Brothers Zuber and Mohsin Issa founders of Euro Garages in Blackburn - image supplied
Based in Blackburn in Northern England, Mohsin and Zuber Issa have expanded their business from a single filling station to one of the world’s biggest forecourt operators, signing large fuel supply deals with the likes of BP

Conventional wisdom holds that the best place to start a business is a big global city. Locations such as London, New York and Berlin top the lists of start-up hubs, boasting a combination of talent, access to funding and infrastructure to act as hothouses for companies.

But many entrepreneurs are eschewing conventional wisdom. The growth of the internet means that businesses can operate effectively in smaller towns — often with lower costs and benefits such as countryside on the doorstep.

The Issa brothers, owners of EG Group, have never considered leaving their home town of Blackburn in Northern England (population 150,000). What started as a single filling station in 2001 is now one of the world’s biggest forecourt operators after making more than a dozen acquisitions.

It has more than 5,000 sites and 35,000 employees across eight countries. Annual revenues including recent acquisitions are $20bn.

It operates franchises with Spar and Carrefour, the supermarket chains, coffee company Starbucks, and takeaway chains such as Subway and KFC.

Mohsin Issa says being located in Blackburn, 50km north of Manchester, has never held the company back. “We have access to a massive labour pool because it is easy to get to. A lot of people commute from Manchester because they are going against the grain of traffic. We get really good people,” he said.

The green, rolling, Pennine hills are another attraction, along with the Lake District, a world heritage landscape famous for its artists and writers. “People from the US love coming to Blackburn.
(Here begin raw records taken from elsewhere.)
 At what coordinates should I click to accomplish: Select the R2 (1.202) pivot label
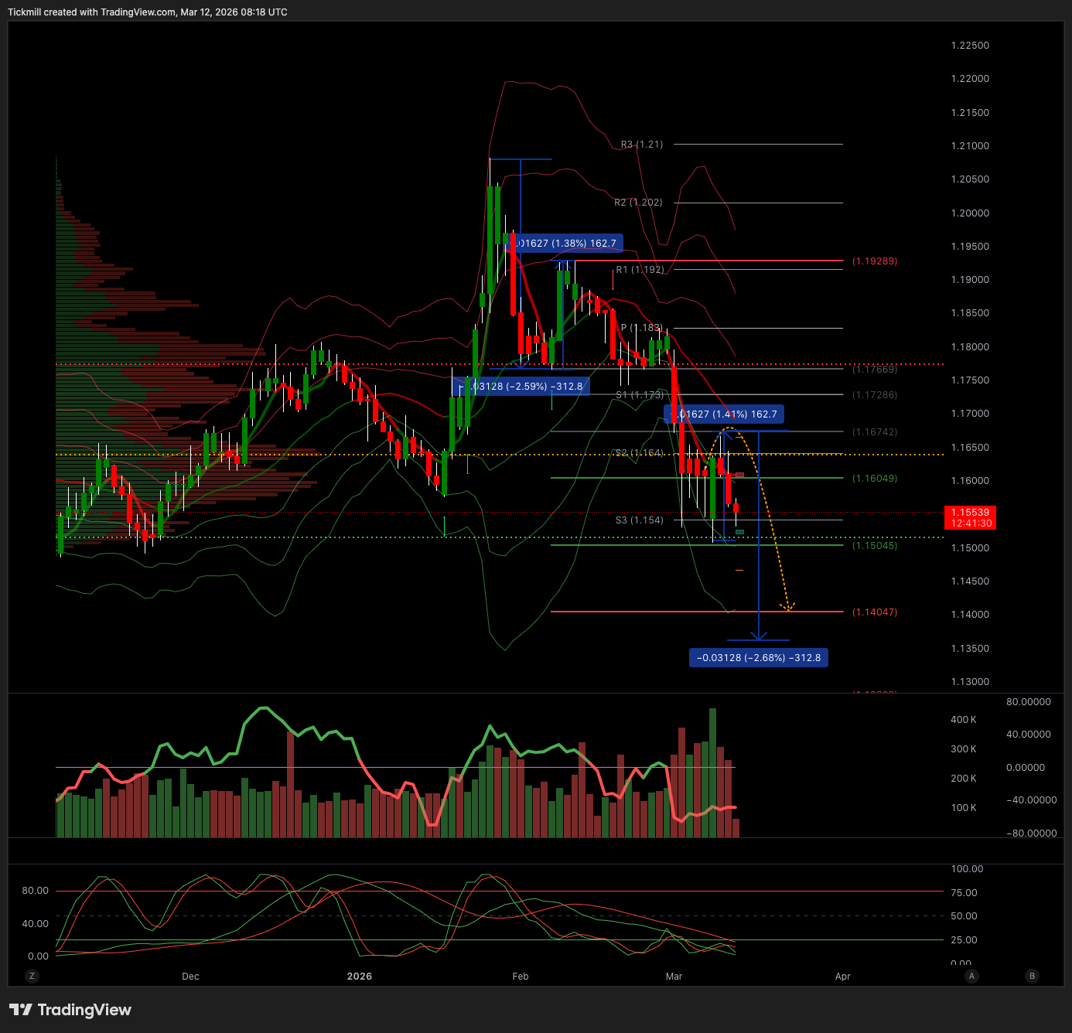638,203
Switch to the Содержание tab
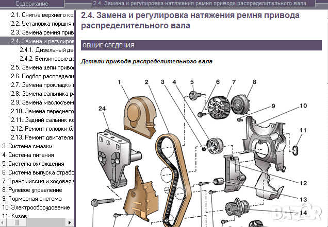The image size is (328, 227). tap(31, 4)

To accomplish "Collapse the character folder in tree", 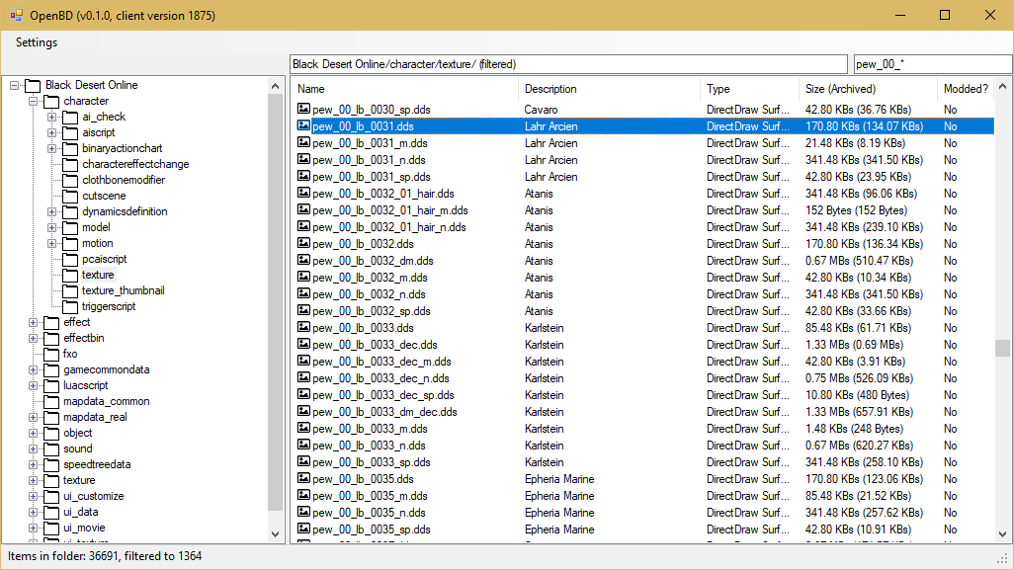I will click(34, 101).
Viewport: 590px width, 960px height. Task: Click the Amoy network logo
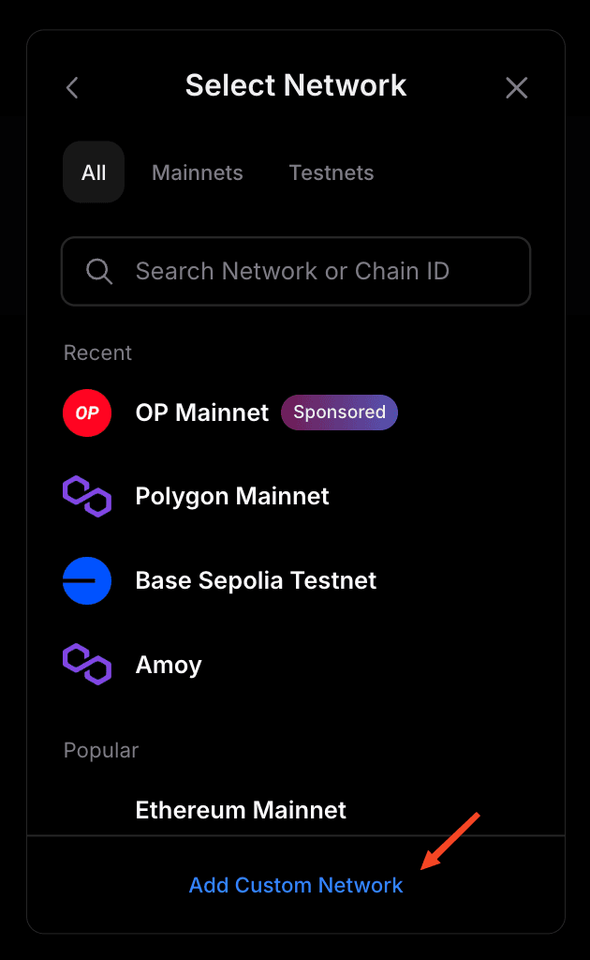[86, 664]
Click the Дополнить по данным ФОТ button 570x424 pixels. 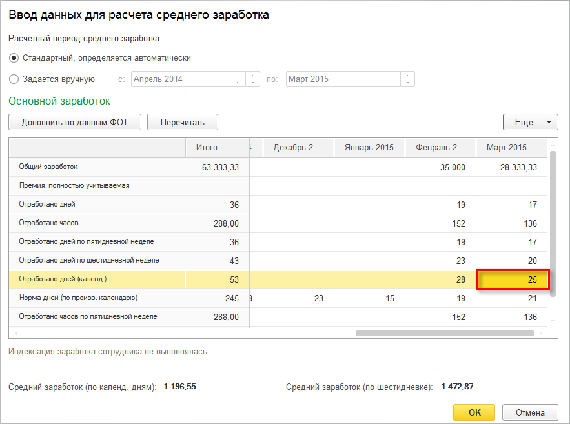pos(75,122)
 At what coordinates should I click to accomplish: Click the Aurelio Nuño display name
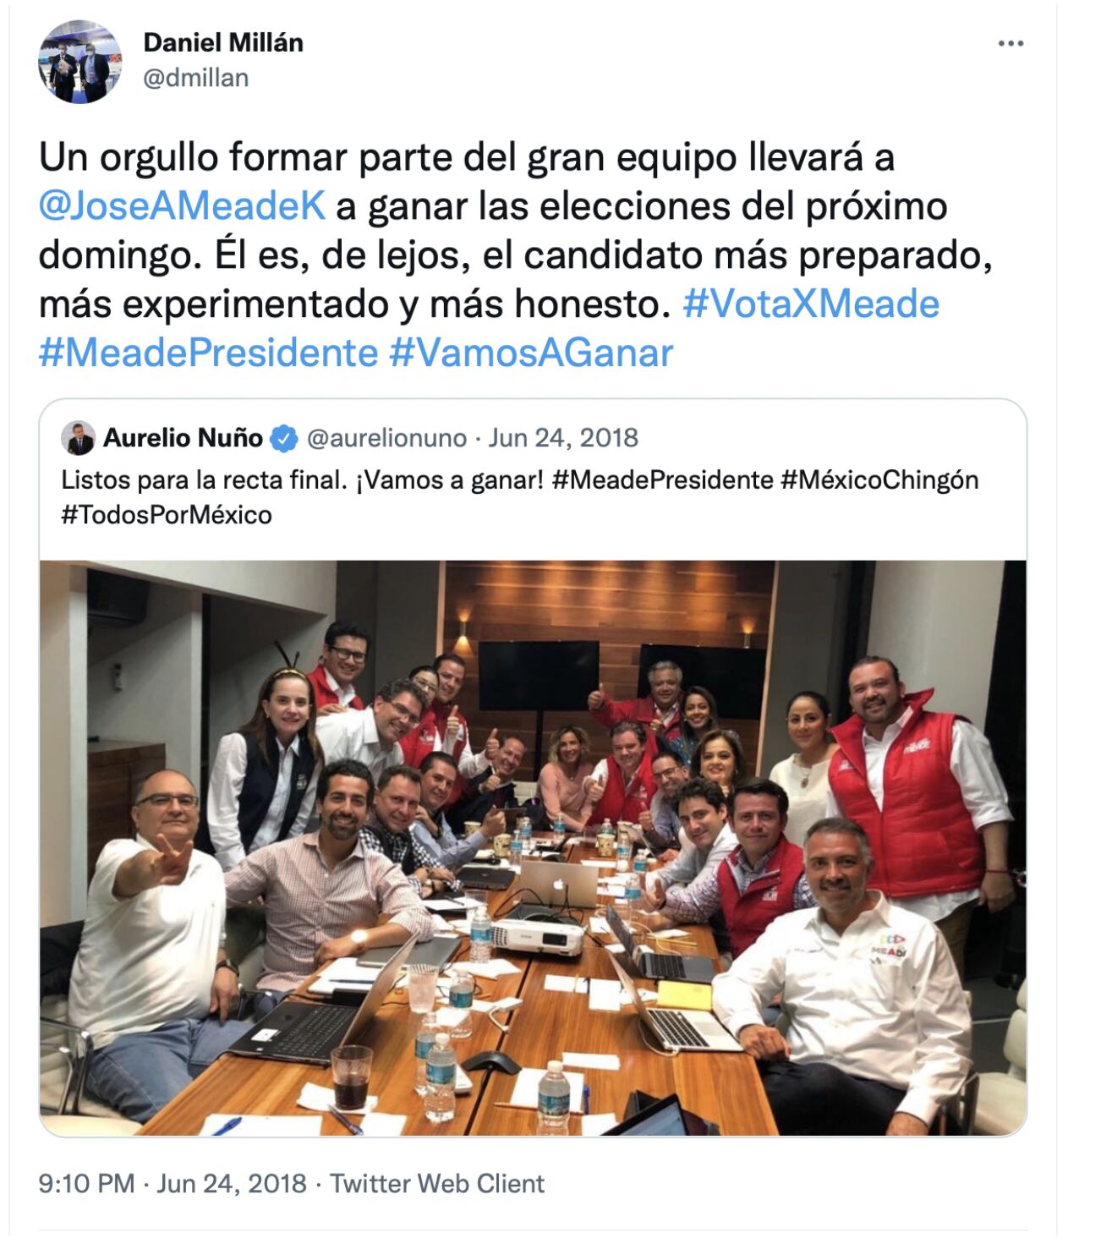pos(184,438)
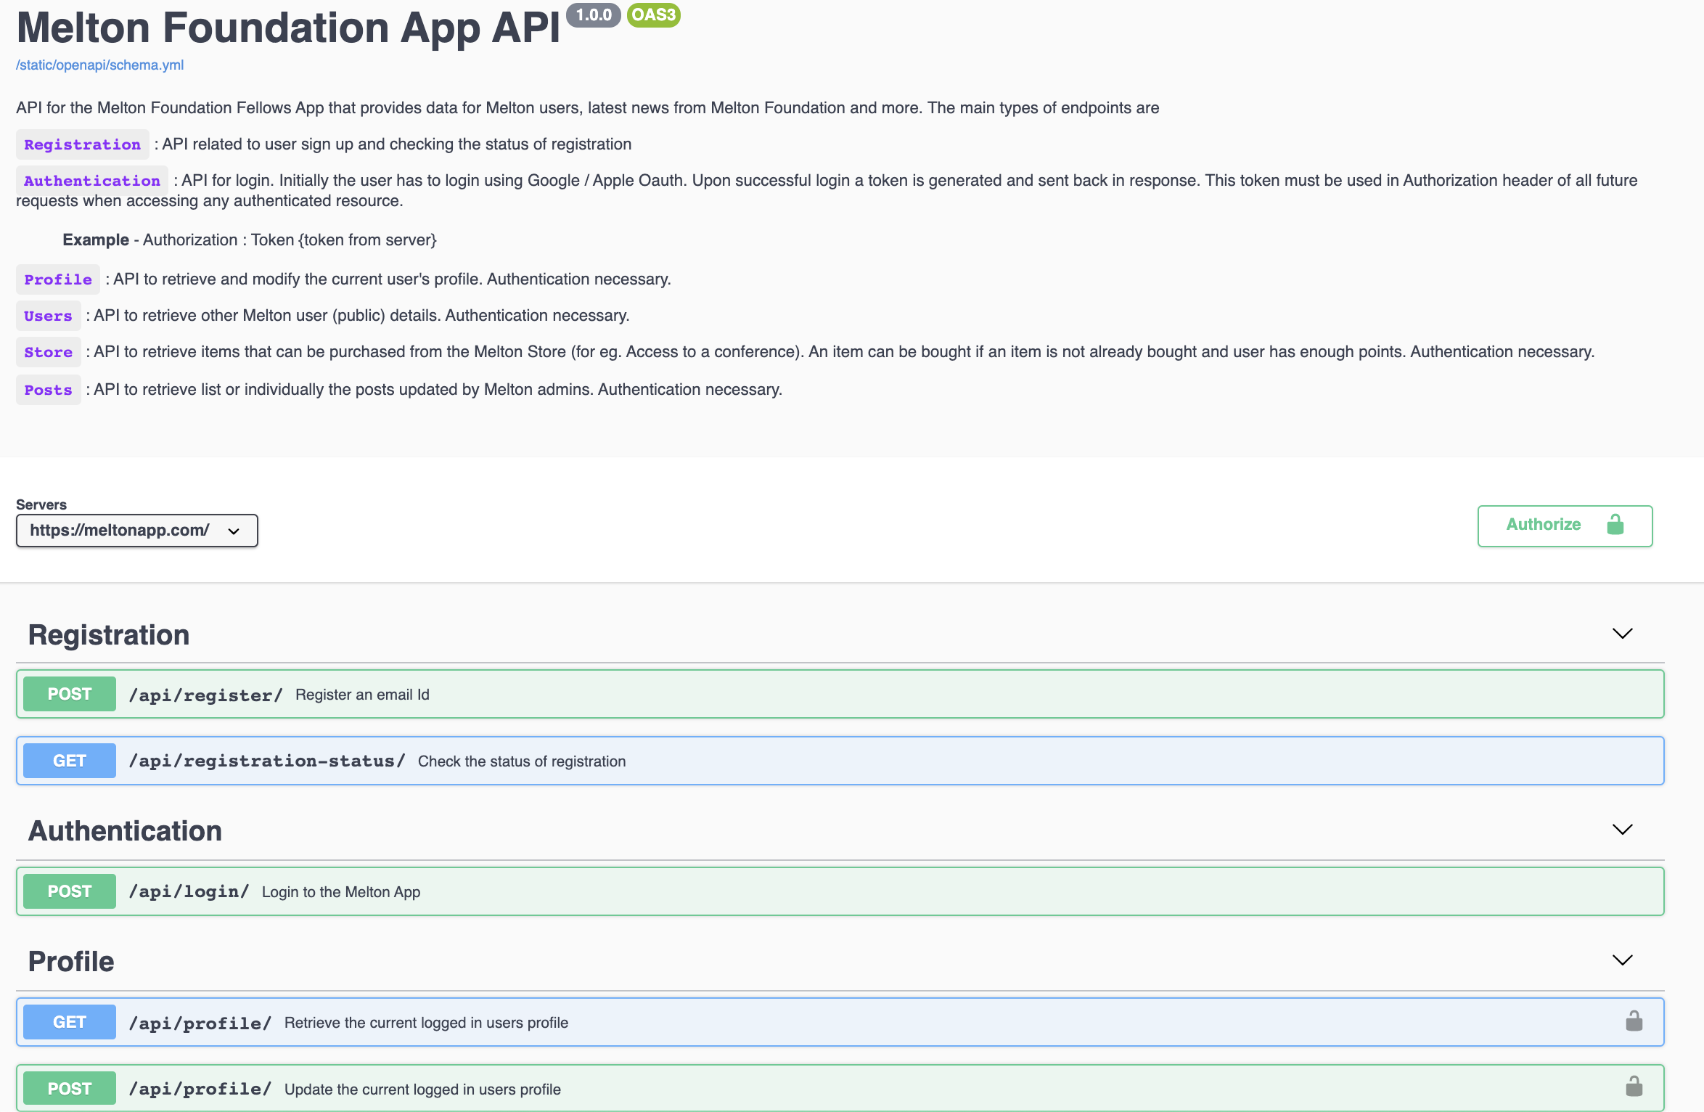Click the POST badge on /api/login/
Viewport: 1704px width, 1112px height.
[68, 891]
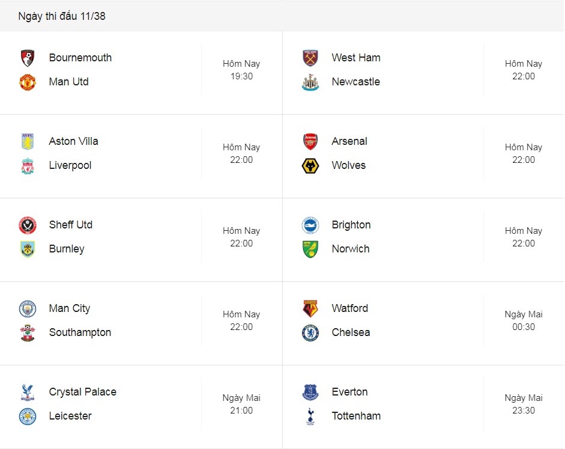This screenshot has height=449, width=565.
Task: Select the Wolves badge icon
Action: (310, 165)
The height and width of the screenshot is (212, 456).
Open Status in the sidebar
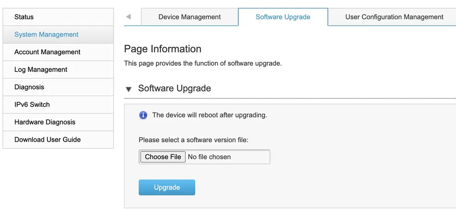pyautogui.click(x=58, y=17)
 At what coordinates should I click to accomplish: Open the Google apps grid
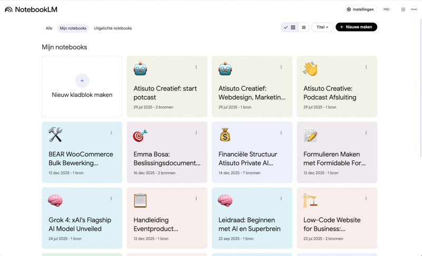pyautogui.click(x=403, y=10)
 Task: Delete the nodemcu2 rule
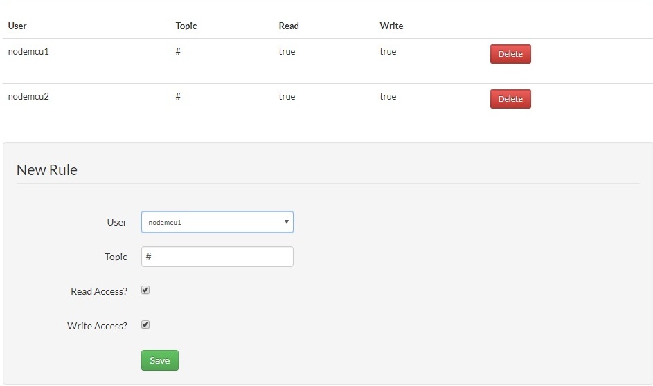click(510, 99)
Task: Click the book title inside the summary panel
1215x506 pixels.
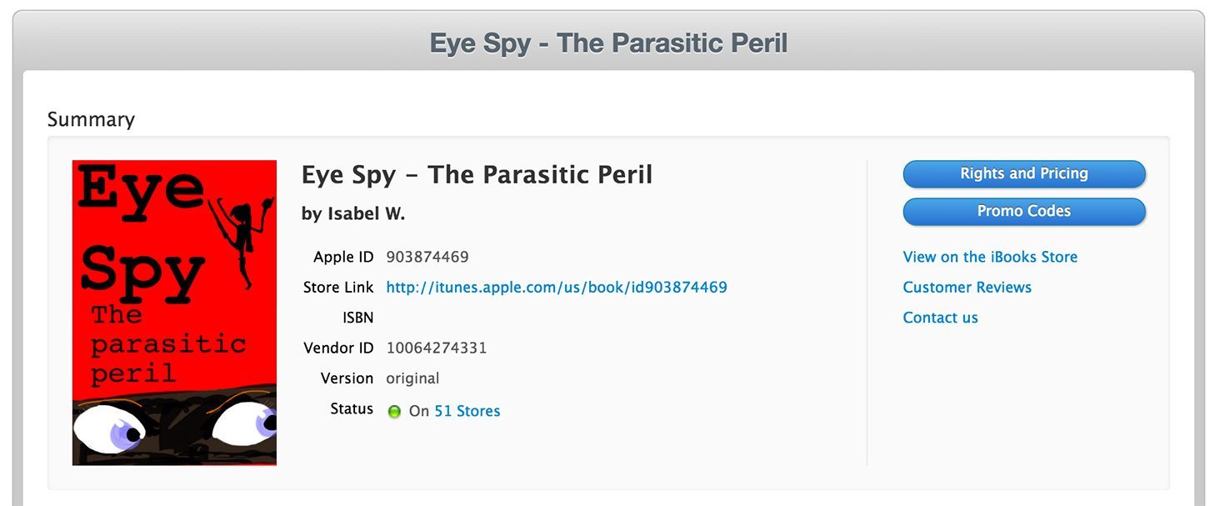Action: point(477,175)
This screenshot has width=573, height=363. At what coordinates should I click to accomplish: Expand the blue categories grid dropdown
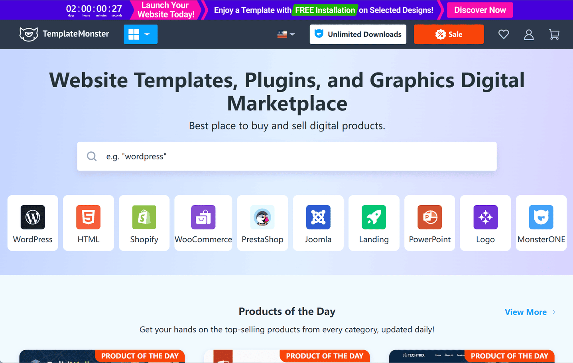tap(140, 34)
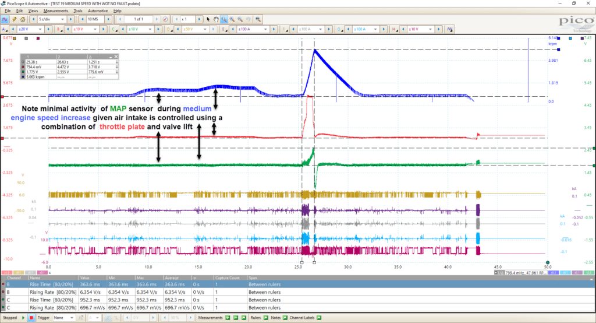Image resolution: width=596 pixels, height=323 pixels.
Task: Toggle the Notes display button
Action: pos(285,318)
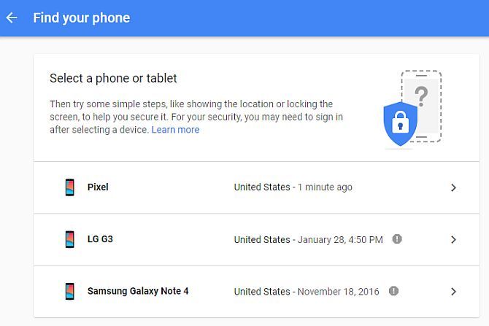The height and width of the screenshot is (326, 489).
Task: Click the Find your phone title
Action: pos(81,18)
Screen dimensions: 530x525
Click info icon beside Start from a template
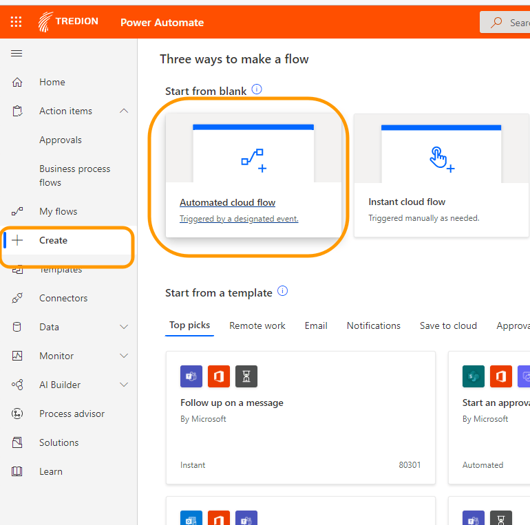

The landscape is beautiful and you are sitting on the doorstep of the Lake District.”

chart on start-ups

Manchester airport affords connections to more than 200 destinations.

There are 300 head office staff in Blackburn and despite their millions the brothers have stayed in their home town.

Damian Harrington, Head of Emea Research at Colliers, the property consultants, said that many software businesses had begun in smaller towns, which enabled them to scale at lower cost.

The technology that drives Skype, the internet calling network, was created in Estonia. Despite being owned by Microsoft, work is still carried out in Tallinn and Tartu, a city of 95,000 people.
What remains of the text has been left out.